_Task objective_: Below are records; output all of them exactly.

Input data below:

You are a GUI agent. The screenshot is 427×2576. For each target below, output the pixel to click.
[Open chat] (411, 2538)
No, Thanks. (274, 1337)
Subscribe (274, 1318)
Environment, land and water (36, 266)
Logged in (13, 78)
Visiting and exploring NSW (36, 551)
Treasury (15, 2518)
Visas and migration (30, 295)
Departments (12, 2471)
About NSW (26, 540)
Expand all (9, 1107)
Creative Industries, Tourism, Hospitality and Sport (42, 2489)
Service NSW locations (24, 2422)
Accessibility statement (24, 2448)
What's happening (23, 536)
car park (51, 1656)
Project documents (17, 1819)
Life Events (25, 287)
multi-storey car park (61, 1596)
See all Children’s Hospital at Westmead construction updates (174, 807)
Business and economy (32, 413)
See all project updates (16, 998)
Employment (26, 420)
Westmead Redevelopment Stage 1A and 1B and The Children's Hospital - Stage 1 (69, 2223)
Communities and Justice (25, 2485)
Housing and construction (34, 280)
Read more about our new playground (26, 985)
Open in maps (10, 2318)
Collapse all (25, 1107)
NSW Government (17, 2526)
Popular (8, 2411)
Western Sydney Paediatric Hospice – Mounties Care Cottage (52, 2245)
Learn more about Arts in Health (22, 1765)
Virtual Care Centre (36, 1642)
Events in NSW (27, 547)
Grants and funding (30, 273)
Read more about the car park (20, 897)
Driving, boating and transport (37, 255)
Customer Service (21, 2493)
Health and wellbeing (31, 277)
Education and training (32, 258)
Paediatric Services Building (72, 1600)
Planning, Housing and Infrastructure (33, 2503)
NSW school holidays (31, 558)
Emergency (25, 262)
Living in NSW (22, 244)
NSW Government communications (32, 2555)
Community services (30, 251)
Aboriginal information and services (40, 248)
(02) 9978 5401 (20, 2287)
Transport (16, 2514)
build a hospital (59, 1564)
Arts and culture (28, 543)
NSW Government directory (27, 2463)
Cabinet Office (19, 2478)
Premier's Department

End of Input data.

_Expected output_:
You are a GUI agent. The screenshot is 427×2576. For each target below, output the pixel to click.
[Open chat] (411, 2538)
No, Thanks. (274, 1337)
Subscribe (274, 1318)
Environment, land and water (36, 266)
Logged in (13, 78)
Visiting and exploring NSW (36, 551)
Treasury (15, 2518)
Visas and migration (30, 295)
Departments (12, 2471)
About NSW (26, 540)
Expand all (9, 1107)
Creative Industries, Tourism, Hospitality and Sport (42, 2489)
Service NSW locations (24, 2422)
Accessibility statement (24, 2448)
What's happening (23, 536)
car park (51, 1656)
Project documents (17, 1819)
Life Events (25, 287)
multi-storey car park (61, 1596)
See all Children’s Hospital at Westmead construction updates (174, 807)
Business and economy (32, 413)
See all project updates (16, 998)
Employment (26, 420)
Westmead Redevelopment Stage 1A and 1B and The Children's Hospital - Stage 1 (69, 2223)
Communities and Justice (25, 2485)
Housing and construction (34, 280)
Read more about our new playground (26, 985)
Open in maps (10, 2318)
Collapse all (25, 1107)
NSW Government (17, 2526)
Popular (8, 2411)
Western Sydney Paediatric Hospice – Mounties Care Cottage (52, 2245)
Learn more about Arts in Health (22, 1765)
Virtual Care Centre (36, 1642)
Events in NSW (27, 547)
Grants and funding (30, 273)
Read more about the car park (20, 897)
Driving, boating and transport (37, 255)
Customer Service (21, 2493)
Health and wellbeing (31, 277)
Education and training (32, 258)
Paediatric Services Building (72, 1600)
Planning, Housing and Infrastructure (33, 2503)
NSW school holidays (31, 558)
Emergency (25, 262)
Living in NSW (22, 244)
NSW Government communications (32, 2555)
Community services (30, 251)
Aboriginal information and services (40, 248)
(02) 9978 5401 (20, 2287)
Transport (16, 2514)
build a hospital (59, 1564)
Arts and culture (28, 543)
NSW Government directory (27, 2463)
Cabinet Office (19, 2478)
Premier's Department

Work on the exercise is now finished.